Exercise objective: Output these lines exactly as they are, everything from the line containing "This screenshot has width=823, height=554." down to the line containing "(x=418, y=158)", with both of those lines included.

Rows showing where targets appear:
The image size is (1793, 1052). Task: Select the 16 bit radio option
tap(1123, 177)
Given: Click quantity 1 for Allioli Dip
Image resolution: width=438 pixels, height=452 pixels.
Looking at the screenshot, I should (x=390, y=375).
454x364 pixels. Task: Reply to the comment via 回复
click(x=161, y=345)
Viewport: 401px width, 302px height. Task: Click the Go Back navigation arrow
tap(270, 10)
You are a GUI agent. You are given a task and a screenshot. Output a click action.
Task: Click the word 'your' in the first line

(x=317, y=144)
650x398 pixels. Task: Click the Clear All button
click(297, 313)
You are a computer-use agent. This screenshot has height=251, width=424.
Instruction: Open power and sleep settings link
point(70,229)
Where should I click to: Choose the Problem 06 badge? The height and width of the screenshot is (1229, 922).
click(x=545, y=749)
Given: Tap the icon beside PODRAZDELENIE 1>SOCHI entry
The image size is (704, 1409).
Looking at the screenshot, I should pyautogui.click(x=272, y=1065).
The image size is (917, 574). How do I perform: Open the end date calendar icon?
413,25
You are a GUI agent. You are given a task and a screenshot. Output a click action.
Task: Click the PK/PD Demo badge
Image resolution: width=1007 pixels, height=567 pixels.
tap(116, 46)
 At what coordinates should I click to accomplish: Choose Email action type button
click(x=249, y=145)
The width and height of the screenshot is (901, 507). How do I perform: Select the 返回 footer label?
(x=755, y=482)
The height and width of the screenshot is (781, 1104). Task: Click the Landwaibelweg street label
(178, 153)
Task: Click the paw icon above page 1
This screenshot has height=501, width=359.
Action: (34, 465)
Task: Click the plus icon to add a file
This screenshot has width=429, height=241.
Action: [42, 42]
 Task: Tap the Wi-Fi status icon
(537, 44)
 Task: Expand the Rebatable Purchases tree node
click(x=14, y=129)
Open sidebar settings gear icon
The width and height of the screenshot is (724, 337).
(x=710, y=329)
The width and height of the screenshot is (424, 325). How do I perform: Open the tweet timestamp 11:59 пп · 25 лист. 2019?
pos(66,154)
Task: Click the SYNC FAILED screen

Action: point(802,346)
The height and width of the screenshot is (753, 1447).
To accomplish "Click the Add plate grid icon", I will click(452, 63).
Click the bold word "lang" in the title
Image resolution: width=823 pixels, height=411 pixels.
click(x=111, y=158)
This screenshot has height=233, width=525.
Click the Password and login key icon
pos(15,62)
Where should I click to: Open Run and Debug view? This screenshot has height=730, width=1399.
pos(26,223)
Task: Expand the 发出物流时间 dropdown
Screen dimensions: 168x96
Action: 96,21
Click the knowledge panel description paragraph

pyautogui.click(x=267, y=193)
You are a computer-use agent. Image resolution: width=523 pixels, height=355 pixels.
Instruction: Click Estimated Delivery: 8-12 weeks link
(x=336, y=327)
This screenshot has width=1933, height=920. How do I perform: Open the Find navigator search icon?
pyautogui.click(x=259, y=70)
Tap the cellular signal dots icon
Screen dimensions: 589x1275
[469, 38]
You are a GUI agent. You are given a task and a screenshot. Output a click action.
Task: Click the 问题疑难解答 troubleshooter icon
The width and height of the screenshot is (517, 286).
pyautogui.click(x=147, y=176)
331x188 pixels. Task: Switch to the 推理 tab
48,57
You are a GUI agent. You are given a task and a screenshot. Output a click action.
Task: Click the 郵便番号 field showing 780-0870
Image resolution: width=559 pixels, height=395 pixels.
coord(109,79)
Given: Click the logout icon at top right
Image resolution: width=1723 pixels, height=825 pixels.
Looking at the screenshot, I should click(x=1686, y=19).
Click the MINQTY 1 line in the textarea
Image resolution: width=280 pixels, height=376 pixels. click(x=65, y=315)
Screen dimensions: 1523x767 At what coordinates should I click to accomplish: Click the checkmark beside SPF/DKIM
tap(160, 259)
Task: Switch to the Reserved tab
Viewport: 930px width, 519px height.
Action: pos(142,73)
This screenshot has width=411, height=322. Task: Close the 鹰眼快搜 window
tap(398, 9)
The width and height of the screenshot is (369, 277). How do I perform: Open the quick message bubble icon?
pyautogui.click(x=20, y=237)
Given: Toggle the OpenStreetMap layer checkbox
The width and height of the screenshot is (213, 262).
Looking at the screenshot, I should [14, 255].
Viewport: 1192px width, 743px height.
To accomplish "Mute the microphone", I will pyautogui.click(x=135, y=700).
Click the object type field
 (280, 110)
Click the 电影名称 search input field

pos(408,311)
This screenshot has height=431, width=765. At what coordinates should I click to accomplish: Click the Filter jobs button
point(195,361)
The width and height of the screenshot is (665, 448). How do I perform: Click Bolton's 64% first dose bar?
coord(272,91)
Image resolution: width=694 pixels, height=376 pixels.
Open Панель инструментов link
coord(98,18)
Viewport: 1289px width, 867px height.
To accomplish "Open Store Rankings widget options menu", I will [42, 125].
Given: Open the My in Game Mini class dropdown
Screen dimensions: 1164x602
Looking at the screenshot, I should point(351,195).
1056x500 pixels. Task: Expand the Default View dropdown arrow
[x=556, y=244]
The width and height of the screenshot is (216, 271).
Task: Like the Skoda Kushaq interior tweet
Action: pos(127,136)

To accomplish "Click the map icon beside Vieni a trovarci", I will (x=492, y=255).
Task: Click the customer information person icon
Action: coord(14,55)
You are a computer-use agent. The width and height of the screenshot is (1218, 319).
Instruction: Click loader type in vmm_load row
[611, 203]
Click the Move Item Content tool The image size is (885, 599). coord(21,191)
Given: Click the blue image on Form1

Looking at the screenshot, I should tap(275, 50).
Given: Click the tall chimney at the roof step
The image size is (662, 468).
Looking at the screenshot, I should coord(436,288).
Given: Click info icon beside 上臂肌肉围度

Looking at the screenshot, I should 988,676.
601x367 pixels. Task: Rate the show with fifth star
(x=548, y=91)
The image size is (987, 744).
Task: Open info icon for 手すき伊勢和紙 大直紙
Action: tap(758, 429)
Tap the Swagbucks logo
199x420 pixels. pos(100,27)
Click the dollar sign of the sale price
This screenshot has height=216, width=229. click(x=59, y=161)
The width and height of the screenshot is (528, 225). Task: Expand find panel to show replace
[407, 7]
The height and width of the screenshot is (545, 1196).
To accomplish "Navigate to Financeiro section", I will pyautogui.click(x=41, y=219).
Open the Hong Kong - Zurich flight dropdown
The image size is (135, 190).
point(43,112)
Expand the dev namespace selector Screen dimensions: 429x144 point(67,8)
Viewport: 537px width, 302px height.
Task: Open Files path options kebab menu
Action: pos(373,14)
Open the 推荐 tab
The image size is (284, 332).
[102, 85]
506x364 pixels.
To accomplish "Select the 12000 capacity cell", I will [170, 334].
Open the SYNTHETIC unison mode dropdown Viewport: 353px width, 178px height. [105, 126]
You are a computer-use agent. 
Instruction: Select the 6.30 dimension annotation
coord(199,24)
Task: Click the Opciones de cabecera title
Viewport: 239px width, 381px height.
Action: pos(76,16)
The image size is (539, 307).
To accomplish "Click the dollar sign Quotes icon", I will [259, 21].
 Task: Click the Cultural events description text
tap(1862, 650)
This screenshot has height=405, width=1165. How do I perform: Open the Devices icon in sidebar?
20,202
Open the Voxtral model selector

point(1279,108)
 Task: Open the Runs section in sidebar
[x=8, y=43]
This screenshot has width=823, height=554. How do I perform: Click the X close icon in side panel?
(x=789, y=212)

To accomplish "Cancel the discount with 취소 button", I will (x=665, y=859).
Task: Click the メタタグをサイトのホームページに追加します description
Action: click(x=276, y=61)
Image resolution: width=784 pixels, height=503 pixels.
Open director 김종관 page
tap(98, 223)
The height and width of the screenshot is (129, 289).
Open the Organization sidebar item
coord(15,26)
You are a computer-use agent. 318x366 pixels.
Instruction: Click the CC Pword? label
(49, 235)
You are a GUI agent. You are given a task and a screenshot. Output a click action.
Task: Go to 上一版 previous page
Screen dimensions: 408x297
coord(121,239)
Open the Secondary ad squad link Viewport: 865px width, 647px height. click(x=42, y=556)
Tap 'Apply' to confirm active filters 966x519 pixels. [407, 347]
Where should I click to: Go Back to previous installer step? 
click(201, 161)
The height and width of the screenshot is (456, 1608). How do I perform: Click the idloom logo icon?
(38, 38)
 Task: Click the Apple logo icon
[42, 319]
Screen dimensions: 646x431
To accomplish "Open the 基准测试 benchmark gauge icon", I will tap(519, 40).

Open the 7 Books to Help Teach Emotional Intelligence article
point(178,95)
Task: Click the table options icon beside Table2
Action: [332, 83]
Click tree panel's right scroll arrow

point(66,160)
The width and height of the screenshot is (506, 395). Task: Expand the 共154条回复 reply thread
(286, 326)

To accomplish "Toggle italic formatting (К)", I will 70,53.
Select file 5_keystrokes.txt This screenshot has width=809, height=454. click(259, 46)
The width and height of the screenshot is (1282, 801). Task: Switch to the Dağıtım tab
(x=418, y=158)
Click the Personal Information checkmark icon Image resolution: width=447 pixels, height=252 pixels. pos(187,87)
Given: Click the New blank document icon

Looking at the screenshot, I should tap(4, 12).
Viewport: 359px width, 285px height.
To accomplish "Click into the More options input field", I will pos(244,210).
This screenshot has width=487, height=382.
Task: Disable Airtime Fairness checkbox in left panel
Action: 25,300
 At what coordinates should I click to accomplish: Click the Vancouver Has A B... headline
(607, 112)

Answer to this task:
This screenshot has width=823, height=554. How do I perform: Click the X close icon in side panel?
(x=789, y=212)

To accomplish "Cancel the discount with 취소 button", I will (x=665, y=859).
Task: Click the メタタグをサイトのホームページに追加します description
Action: click(x=276, y=61)
Image resolution: width=784 pixels, height=503 pixels.
Open director 김종관 page
tap(98, 223)
The height and width of the screenshot is (129, 289).
Open the Organization sidebar item
coord(15,26)
You are a computer-use agent. 318x366 pixels.
Instruction: Click the CC Pword? label
(49, 235)
You are a GUI agent. You are given a task and a screenshot. Output a click action.
Task: Go to 上一版 previous page
Screen dimensions: 408x297
coord(121,239)
Open the Secondary ad squad link Viewport: 865px width, 647px height. click(x=42, y=556)
Tap 'Apply' to confirm active filters 966x519 pixels. [407, 347]
Where should I click to: Go Back to previous installer step? 
click(201, 161)
The height and width of the screenshot is (456, 1608). How do I perform: Click the idloom logo icon?
(38, 38)
 Task: Click the Apple logo icon
[42, 319]
Screen dimensions: 646x431
To accomplish "Open the 基准测试 benchmark gauge icon", I will tap(519, 40).

Open the 7 Books to Help Teach Emotional Intelligence article
point(178,95)
Task: Click the table options icon beside Table2
Action: [332, 83]
Click tree panel's right scroll arrow

point(66,160)
The width and height of the screenshot is (506, 395). Task: Expand the 共154条回复 reply thread
(286, 326)

To accomplish "Toggle italic formatting (К)", I will 70,53.
Select file 5_keystrokes.txt This screenshot has width=809, height=454. click(259, 46)
The width and height of the screenshot is (1282, 801). Task: Switch to the Dağıtım tab
(x=418, y=158)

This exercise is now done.